Não considero ter fotografado o lado exótico de Guarapuava, mas, sim, o lado realista do município. A maioria dos retratados são pessoas invisíveis perante a sociedade. Poucos são de um núcleo familiar mais distinto historicamente. Estão, também, presentes na publicação porque representam parte do todo. Assim, apresenta-se um histórico rico em seu estudo, e, até então, não publicado. Nunca seremos caricaturas, pois o estudo de Guarapuava hoje já está na coleção permanente de fotografia de cerca de oito museus no exterior e ao menos três no Brasil. Creio que isto represente a confirmação da seriedade do trabalho.
Você coletou mais de 4.500 negativos nas viagens que fez a Guarapuava nos últimos 30 anos. Na sua percepção, o que mudou em Guarapuava durante esse período?
Houve um avanço na parte de oportunidade aos jovens. Em meu tempo, a região não era um núcleo universitário. Mas o desenvolvimento político, econômico e cultural, pouco mudou. Ainda há as mesmas dificuldades dos menos favorecidos. Por isso, a minha opção em dar visibilidade às pessoas que estão à margem do sistema.
Acredita que se tivesse decidido pela carreira de fotografo, ainda em Guarapuava, e residindo durante todo esse tempo no Brasil, teria condições de ter alcançado a visibilidade que tem hoje?
Dificilmente teria tido as mesmas oportunidades. Fui e sigo sendo uma pessoa abençoada desde a escolha da fotografia como meu oficio. Muito pelo fator de estar no momento e no local certo… bênção divina!
Quais são as dificuldades de viabilizar um projeto fotográfico no Brasil?
Muitas são as dificuldades de se viabilizar um projeto fotográfico por aqui, principalmente, a falta de conhecimento de como se movimentar dentro das possibilidades existente no País. São mínimas as iniciativas privadas, governamentais e institucionais e o formato oferecido pelo Minc é complicado e limitado. Perde-se bastante tempo nesta parte kafkiana, burocrática, e o profissional precisa ter muito foco e persistência para conseguir alavancar seus projetos.
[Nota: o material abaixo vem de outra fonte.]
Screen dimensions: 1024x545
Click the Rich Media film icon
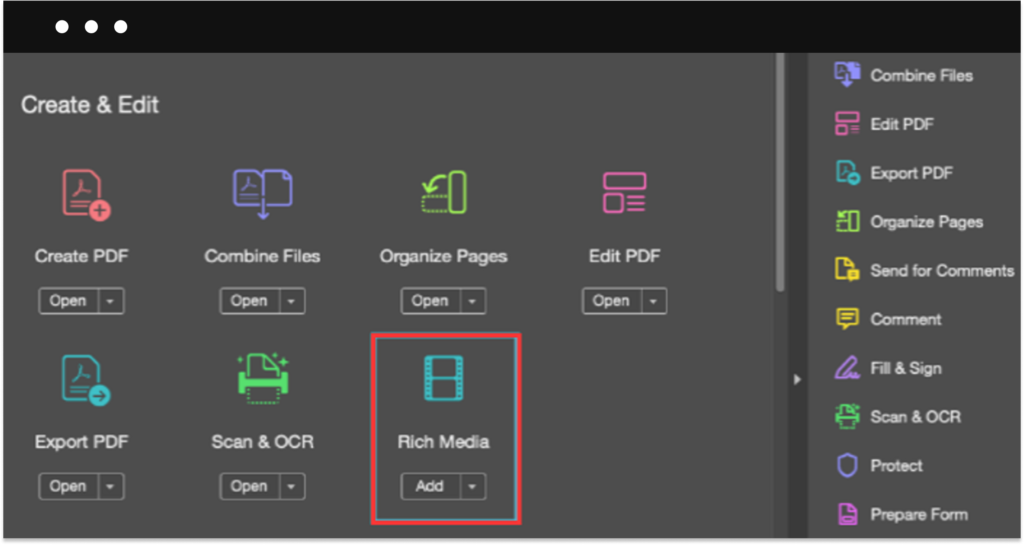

Sua primeira mostra individual foi no Parque de Exposições L. Wernek, em 1982, quando ainda não tinha ingressado na Germain School of Photography. Conte-me como foi e em quais circunstâncias aconteceu essa exposição. O que mudou no seu olhar fotográfico de lá para cá?
De lá para cá mudou tudo. Eu não tinha ideia do que fazia naquela época. A mostra foi meu primeiro agrupamento de imagens coloridas, que era como exercia minha fotografia no início. Foi um convite de uma pessoa querida, uma grande amiga – a estimada Vera Kuster. Realmente, hoje, quando olhamos pra trás rimos muito de nossa audácia. Parte da vida é ser agressivo e tentar não perder oportunidades. E aquela foi a primeira que tive.
Em que fase está o projeto Retratos de Afeto?
Em uma das partes mais belas de um projeto documental como esse. O momento no qual conheço pessoas maravilhosas, seres humanos que me dão razão pra acreditar na vida e seguir meu ofício. A convivência do dia a dia vai permitindo a confiança, e, desta forma, torna-me invisível perante essas almas maravilhosas. Então, pouco a pouco, permitindo o click, na esperança de um retrato digno que venha a representar este momento único de luta pela vida.